Problem requirements =>
Transcribe, word for word and without additions, each line below from the one containing "Click the 6" through the one containing "Task: Click the edit", both ends included.

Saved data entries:
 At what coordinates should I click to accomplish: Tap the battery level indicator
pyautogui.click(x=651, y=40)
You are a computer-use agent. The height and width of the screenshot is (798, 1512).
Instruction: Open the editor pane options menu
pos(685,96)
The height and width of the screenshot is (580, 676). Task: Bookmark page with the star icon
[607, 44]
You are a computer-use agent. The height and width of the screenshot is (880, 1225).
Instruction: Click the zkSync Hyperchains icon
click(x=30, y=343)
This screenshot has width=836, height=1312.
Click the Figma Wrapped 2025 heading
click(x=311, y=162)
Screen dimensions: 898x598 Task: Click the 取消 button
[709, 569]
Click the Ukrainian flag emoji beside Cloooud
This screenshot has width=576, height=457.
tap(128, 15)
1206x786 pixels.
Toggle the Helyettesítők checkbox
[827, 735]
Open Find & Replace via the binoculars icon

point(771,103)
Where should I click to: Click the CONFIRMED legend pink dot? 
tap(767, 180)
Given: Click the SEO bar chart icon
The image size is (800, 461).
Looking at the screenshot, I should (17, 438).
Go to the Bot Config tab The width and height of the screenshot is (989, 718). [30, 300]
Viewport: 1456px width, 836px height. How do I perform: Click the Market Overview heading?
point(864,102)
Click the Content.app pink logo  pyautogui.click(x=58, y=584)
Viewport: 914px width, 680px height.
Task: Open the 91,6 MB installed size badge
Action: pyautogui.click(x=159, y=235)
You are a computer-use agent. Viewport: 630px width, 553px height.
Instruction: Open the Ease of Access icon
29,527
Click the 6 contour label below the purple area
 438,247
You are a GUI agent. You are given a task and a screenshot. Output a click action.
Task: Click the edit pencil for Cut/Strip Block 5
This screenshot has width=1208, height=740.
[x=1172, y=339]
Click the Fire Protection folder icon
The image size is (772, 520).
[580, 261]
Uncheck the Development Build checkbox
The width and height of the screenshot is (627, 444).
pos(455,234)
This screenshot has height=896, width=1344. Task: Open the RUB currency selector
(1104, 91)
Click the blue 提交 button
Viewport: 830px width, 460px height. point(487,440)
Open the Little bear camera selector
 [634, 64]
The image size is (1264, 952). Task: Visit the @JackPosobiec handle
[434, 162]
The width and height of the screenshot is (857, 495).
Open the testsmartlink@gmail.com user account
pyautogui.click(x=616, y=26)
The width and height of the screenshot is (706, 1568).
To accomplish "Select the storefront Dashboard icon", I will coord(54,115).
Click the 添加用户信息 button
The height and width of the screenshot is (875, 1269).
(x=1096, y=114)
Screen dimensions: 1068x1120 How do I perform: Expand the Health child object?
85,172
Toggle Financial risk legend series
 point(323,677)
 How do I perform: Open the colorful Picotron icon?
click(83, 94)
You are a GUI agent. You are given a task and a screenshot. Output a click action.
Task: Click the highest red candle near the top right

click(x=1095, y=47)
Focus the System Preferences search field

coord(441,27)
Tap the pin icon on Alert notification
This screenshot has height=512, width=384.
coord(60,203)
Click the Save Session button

Answer space =>
Click the 6 contour label below the purple area
 438,247
You are a GUI agent. You are given a task and a screenshot. Output a click action.
Task: Click the edit pencil for Cut/Strip Block 5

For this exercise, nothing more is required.